La politique sécuritaire est un non sens en terme de santé publique. Un non sens éthique et économique. Accompagner vaut mieux que nier. Jouer la carte de l’accompagnement, de l’intégration, de la médiation, c’est faire le bon choix. C’est faire confiance à l’Autre, parier sur son avenir, sa capacité à construire son quotidien, malgré un cadre restreint. Croire aussi qu’il sera porteur demain, de ses projets, et en capacité d’intégrer l’espace collectif pour y être source de développement et de richesses.

Comme soignants, nous y croyons! Nous y croyons sans naïveté car nous connaissons les bénéfices des stratégies de soins partagées, de la place de concepts comme le bas seuil d’exigence, de l’alliance ou de l’éducation thérapeutique.

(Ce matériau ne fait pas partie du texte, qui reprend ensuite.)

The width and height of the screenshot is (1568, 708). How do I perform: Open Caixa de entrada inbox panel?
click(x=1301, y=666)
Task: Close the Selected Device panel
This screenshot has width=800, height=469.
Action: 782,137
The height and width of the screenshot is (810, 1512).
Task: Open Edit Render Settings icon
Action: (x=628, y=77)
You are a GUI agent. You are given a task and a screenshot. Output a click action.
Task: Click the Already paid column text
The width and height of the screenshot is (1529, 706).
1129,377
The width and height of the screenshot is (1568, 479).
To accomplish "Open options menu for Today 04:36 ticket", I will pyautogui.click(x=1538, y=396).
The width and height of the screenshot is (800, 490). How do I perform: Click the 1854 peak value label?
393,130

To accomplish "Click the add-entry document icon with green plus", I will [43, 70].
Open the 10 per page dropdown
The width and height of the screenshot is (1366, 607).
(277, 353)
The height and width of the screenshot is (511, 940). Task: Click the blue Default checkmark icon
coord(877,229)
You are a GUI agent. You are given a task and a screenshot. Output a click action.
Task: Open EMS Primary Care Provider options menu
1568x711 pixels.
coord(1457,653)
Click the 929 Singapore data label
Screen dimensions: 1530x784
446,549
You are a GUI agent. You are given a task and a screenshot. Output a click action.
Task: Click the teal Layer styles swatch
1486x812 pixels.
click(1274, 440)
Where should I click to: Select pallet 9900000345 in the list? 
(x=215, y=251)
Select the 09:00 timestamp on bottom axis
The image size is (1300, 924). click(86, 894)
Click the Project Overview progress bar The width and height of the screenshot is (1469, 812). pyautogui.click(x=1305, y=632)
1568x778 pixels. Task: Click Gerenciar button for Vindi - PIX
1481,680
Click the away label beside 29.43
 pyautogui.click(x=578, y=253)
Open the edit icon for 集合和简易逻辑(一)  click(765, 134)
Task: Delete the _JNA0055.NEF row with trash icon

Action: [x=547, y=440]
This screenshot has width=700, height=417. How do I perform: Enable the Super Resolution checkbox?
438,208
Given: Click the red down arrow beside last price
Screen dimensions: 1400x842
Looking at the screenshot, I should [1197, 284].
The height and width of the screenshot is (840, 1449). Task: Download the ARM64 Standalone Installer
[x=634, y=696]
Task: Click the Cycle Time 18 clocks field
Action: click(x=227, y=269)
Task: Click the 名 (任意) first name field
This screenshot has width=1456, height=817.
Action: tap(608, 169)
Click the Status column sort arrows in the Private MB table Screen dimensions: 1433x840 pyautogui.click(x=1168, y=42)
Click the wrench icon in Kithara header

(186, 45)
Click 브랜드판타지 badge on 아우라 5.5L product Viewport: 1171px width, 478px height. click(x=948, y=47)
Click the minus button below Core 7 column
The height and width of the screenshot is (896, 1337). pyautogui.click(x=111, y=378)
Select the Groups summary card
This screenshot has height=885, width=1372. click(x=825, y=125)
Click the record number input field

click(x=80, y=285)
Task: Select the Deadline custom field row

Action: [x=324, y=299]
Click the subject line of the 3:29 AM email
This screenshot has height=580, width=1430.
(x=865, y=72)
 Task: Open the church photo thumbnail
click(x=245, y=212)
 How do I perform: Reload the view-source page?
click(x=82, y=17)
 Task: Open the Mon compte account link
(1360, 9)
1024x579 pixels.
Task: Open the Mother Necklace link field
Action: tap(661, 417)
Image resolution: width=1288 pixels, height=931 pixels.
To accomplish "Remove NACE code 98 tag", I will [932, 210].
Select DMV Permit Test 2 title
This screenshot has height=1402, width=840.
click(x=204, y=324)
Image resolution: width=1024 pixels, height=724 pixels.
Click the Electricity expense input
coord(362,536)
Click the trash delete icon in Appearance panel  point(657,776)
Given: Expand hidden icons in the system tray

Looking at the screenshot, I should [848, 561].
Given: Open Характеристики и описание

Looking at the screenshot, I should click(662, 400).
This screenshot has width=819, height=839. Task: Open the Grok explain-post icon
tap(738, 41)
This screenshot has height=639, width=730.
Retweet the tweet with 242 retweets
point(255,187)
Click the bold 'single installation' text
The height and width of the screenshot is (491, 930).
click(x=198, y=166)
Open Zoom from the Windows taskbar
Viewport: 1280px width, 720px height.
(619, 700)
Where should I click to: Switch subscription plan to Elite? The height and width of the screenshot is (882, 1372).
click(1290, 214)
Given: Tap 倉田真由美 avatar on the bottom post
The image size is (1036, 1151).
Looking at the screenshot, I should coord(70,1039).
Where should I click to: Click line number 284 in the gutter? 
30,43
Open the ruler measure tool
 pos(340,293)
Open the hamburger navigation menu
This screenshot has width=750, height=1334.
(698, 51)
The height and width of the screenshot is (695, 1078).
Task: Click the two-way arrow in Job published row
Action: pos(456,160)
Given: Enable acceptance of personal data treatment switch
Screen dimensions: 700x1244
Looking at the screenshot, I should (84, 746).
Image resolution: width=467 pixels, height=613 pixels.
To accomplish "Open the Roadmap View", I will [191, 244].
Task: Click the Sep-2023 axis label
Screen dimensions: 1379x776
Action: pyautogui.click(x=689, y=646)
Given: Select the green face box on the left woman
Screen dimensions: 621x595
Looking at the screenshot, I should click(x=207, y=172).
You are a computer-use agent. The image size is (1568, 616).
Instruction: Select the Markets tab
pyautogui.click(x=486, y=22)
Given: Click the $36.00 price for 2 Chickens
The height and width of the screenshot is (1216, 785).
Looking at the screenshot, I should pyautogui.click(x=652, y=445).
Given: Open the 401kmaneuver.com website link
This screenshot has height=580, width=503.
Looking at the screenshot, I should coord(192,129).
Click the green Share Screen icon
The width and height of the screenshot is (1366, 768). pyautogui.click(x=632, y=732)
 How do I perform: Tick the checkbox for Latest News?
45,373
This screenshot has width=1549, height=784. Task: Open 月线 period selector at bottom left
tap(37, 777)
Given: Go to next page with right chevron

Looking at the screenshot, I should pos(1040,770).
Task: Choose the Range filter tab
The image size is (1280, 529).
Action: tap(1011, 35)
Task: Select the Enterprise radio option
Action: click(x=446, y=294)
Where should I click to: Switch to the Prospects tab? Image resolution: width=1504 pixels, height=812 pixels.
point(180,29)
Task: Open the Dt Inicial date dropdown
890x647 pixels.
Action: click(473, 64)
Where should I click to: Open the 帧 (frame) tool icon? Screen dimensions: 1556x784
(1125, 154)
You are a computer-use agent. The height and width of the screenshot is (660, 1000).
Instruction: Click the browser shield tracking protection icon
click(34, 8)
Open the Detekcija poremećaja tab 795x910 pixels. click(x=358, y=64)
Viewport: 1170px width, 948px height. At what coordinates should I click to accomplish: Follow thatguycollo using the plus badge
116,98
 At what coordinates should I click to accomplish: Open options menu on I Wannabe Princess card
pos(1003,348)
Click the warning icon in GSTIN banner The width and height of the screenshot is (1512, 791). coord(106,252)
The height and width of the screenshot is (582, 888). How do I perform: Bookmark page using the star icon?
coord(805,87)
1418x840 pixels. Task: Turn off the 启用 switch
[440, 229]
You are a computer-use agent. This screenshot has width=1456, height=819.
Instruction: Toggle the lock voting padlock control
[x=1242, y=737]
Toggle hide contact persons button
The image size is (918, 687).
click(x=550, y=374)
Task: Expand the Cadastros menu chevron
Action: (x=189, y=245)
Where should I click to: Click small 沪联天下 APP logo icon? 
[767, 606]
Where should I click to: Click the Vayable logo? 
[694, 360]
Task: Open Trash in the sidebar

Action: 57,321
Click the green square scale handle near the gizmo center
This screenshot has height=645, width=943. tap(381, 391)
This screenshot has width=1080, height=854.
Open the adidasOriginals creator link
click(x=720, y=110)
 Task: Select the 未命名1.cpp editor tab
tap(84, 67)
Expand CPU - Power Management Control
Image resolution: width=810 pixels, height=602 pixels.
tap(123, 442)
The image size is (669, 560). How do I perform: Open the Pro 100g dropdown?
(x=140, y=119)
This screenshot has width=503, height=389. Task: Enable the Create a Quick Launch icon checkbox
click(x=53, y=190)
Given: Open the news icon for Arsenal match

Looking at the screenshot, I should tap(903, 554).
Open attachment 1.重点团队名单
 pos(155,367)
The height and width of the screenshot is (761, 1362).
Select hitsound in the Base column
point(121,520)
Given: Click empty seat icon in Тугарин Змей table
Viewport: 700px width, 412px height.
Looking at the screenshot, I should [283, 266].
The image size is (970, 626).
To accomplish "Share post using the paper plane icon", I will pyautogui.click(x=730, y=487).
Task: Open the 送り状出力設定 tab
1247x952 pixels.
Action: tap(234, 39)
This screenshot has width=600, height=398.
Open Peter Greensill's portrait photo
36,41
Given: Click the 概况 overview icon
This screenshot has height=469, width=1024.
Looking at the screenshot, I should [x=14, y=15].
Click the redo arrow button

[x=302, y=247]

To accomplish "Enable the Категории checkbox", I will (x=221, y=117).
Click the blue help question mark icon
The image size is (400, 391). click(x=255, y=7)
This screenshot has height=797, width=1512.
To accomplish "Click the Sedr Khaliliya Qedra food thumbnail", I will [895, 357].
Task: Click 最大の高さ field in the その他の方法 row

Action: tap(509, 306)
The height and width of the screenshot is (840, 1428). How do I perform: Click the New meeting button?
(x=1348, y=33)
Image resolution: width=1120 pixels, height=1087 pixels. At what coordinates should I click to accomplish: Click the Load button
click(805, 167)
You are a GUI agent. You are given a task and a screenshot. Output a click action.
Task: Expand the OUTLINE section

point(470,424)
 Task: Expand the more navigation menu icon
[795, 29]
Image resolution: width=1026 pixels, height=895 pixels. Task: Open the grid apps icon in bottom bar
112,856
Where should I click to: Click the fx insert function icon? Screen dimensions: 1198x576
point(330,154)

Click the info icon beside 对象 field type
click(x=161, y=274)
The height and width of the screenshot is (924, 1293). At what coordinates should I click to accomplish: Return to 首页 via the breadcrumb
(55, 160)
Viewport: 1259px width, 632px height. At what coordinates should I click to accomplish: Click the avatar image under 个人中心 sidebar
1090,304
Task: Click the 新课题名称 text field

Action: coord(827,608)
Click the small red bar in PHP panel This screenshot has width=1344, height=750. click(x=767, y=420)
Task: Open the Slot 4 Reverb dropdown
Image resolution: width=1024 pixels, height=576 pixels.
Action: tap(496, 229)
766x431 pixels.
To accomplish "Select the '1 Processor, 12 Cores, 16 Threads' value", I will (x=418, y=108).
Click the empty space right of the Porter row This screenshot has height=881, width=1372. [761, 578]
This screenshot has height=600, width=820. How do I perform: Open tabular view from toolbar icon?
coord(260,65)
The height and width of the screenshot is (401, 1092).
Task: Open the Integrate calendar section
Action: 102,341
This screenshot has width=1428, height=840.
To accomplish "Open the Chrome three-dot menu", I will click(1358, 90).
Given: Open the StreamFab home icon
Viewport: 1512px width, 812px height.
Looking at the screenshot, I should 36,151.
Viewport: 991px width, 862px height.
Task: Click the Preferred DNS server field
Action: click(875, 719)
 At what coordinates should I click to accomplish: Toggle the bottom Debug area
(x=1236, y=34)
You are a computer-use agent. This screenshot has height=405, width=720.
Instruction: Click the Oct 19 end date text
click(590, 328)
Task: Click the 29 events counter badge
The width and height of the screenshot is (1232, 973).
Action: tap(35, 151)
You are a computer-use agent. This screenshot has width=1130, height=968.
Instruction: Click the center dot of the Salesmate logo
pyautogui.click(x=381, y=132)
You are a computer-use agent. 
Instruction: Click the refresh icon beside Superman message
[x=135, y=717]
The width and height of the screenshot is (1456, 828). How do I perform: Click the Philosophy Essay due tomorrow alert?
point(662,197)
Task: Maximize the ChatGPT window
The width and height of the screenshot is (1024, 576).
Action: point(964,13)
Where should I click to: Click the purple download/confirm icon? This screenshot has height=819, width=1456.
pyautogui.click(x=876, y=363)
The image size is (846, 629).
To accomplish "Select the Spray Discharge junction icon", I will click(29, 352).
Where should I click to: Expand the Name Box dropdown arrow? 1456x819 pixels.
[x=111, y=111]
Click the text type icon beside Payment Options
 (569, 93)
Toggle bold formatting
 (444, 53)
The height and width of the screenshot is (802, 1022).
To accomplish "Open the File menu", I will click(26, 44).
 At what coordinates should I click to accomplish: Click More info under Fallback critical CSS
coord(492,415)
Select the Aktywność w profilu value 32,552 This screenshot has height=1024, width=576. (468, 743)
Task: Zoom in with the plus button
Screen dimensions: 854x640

Il est sûrement temps d’inventer des approches plus structurantes de notre modèle d’intégration républicain ou d’accompagnement social. Mais n’acceptons plus ces discours d’exclusion qui ne se concluent que par des échecs coûteux et exigeons de penser autrement nos espaces de solidarité, notre approche des vulnérabilités individuelles et des migrations humaines contraintes dans un monde ouvert et globalisé.

Face aux équations de la complexité, n’oublions jamais que la liberté, la fraternité et l’égalité sont des valeurs de résolution incontournables de notre République.